▸ **Task prompt**
The records below must be reproduced in full and without error.

[Saved entries]
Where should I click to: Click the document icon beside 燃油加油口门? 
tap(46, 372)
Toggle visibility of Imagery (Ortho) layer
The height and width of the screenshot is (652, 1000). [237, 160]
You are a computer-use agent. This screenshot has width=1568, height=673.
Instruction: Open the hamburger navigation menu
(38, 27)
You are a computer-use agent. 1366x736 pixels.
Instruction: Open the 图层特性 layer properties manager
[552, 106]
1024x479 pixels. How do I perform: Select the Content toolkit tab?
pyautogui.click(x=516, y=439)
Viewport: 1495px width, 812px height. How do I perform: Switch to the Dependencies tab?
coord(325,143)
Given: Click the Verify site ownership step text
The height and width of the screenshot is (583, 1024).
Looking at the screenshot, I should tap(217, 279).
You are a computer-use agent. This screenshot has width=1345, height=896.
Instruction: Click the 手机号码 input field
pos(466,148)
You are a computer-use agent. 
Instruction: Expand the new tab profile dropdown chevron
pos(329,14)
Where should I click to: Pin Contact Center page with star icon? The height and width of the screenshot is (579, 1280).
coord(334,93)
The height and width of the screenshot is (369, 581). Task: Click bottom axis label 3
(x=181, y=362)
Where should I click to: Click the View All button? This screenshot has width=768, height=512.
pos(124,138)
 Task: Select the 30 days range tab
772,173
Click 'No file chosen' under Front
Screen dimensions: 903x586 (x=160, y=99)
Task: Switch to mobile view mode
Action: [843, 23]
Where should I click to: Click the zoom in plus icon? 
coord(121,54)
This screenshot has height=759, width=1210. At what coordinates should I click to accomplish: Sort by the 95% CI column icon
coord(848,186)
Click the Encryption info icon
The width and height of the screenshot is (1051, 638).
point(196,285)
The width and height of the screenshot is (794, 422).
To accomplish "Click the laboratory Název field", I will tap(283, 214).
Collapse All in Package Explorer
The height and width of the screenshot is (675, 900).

▸ **Reply**
Where should I click to: Click the document icon beside 燃油加油口门? 
tap(46, 372)
Toggle visibility of Imagery (Ortho) layer
The height and width of the screenshot is (652, 1000). [237, 160]
You are a computer-use agent. This screenshot has width=1568, height=673.
Instruction: Open the hamburger navigation menu
(38, 27)
You are a computer-use agent. 1366x736 pixels.
Instruction: Open the 图层特性 layer properties manager
[552, 106]
1024x479 pixels. How do I perform: Select the Content toolkit tab?
pyautogui.click(x=516, y=439)
Viewport: 1495px width, 812px height. How do I perform: Switch to the Dependencies tab?
coord(325,143)
Given: Click the Verify site ownership step text
The height and width of the screenshot is (583, 1024).
Looking at the screenshot, I should tap(217, 279).
You are a computer-use agent. This screenshot has width=1345, height=896.
Instruction: Click the 手机号码 input field
pos(466,148)
You are a computer-use agent. 
Instruction: Expand the new tab profile dropdown chevron
pos(329,14)
Where should I click to: Pin Contact Center page with star icon? The height and width of the screenshot is (579, 1280).
coord(334,93)
The height and width of the screenshot is (369, 581). Task: Click bottom axis label 3
(x=181, y=362)
Where should I click to: Click the View All button? This screenshot has width=768, height=512.
pos(124,138)
 Task: Select the 30 days range tab
772,173
Click 'No file chosen' under Front
Screen dimensions: 903x586 (x=160, y=99)
Task: Switch to mobile view mode
Action: [843, 23]
Where should I click to: Click the zoom in plus icon? 
coord(121,54)
This screenshot has height=759, width=1210. At what coordinates should I click to accomplish: Sort by the 95% CI column icon
coord(848,186)
Click the Encryption info icon
The width and height of the screenshot is (1051, 638).
point(196,285)
The width and height of the screenshot is (794, 422).
To accomplish "Click the laboratory Název field", I will tap(283, 214).
Collapse All in Package Explorer
The height and width of the screenshot is (675, 900).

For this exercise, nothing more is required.